Subventions introuvables : Baugeois-Vallée obtient le remboursement de 15.000 € après un bras de fer judiciaire
La communauté de communes Baugeois-Vallée a remporté une bataille judiciaire face à un cabinet spécialisé dans la recherche de financements publics. Dans une décision rendue par le tribunal administratif de Paris, la justice a donné raison à l’intercommunalité du Maine-et-Loire qui réclamait le remboursement d’un acompte de 15.000 euros versé dans le cadre d’une mission de recherche de subventions restée sans résultat concret.
Une prestation destinée à trouver des financements pour le territoire
Tout débute avec la signature d’une convention entre la communauté de communes Baugeois-Vallée et la société Finances & Territoires, une entreprise spécialisée dans l’accompagnement des collectivités pour l’obtention d’aides publiques et de subventions.
Le cabinet devait travailler sur onze projets portés par l’intercommunalité et identifier les dispositifs financiers susceptibles d’être mobilisés. Le coût total de cette mission avait été fixé à 25.000 euros, dont 15.000 euros avaient été réglés en avance par la collectivité.
Mais au fil des mois, les élus ont estimé que les engagements pris n’avaient pas été respectés. En juillet 2024, la communauté de communes présidée par Philippe Chalopin a donc engagé une procédure afin d’obtenir le remboursement intégral de l’acompte déjà versé.
Le cabinet affirmait avoir engagé des démarches
Face au tribunal administratif, la société Finances & Territoires soutenait avoir réalisé plusieurs actions dans le cadre de sa mission. Le cabinet expliquait notamment avoir transmis des documents de veille et des éléments d’analyse concernant les possibilités de financement envisageables.
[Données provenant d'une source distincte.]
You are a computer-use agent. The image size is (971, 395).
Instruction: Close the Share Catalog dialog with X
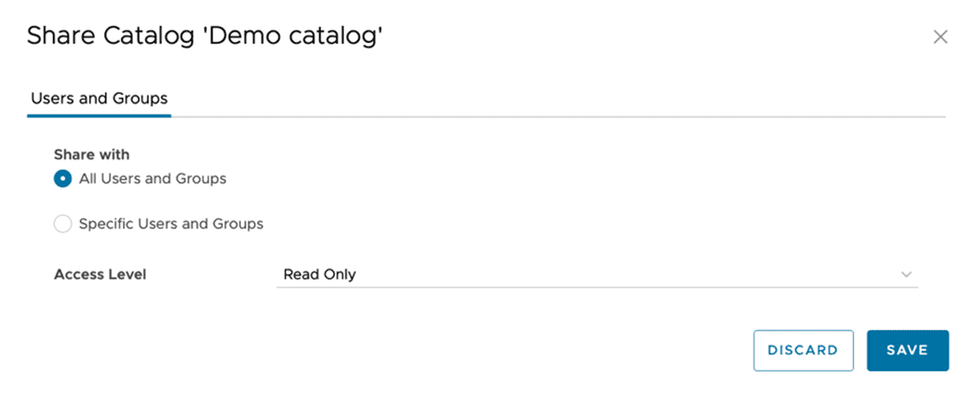click(940, 37)
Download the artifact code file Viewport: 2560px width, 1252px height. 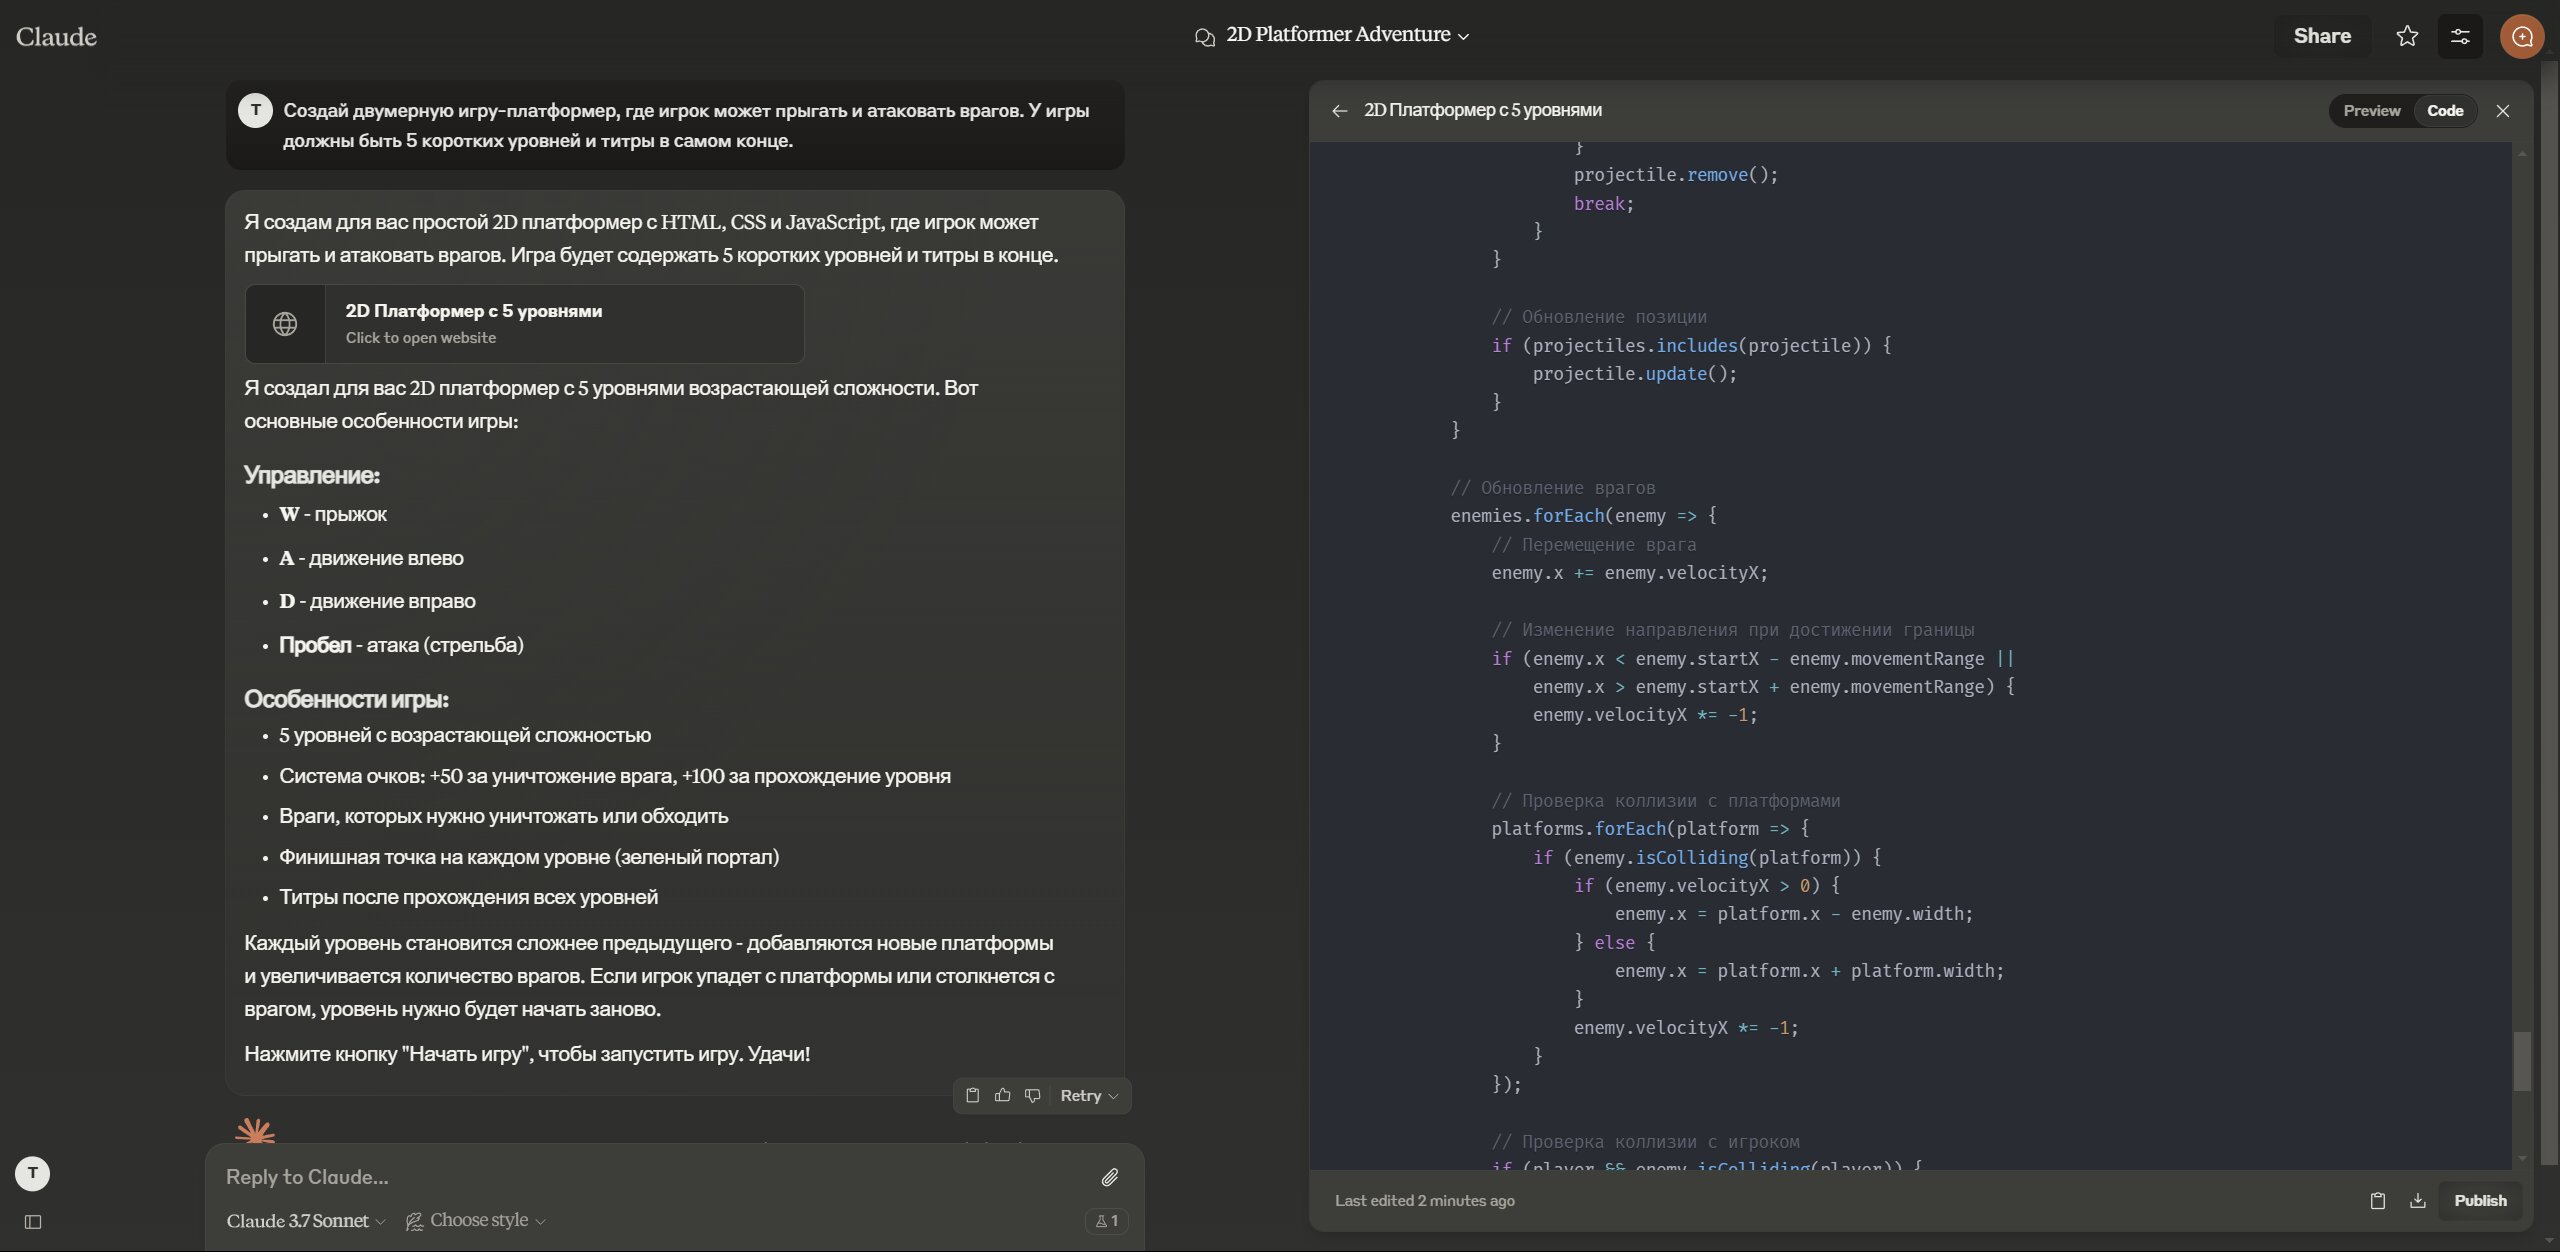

L’entreprise reconnaissait toutefois ne pas avoir été en mesure d’aller jusqu’au bout de l’accompagnement prévu initialement. Pour justifier cette situation, elle évoquait des difficultés liées à la nature des projets défendus par la collectivité ainsi qu’un manque d’échanges avec certains interlocuteurs locaux.
Selon le cabinet, l’absence de réponses et les difficultés à joindre les services concernés auraient compliqué l’avancée du dossier.
Une clause de remboursement prévue noir sur blanc
Les magistrats parisiens se sont appuyés sur les dispositions précises du contrat signé entre les deux parties. Le document prévoyait notamment que le prestataire devait rembourser les sommes déjà perçues s’il n’était pas en mesure de proposer des dispositifs d’aides ou de subventions correspondant aux projets étudiés.
Pour le tribunal administratif, cette clause contractuelle ne laissait guère place à l’interprétation.
"Il est constant que la société n’a pas été à même de proposer au client un ou plusieurs dispositifs d’aide et de subvention.
Les juges ont également estimé que les difficultés évoquées par le cabinet ne pouvaient suffire à écarter sa responsabilité.
"Elle s’est engagée en toute connaissance de cause.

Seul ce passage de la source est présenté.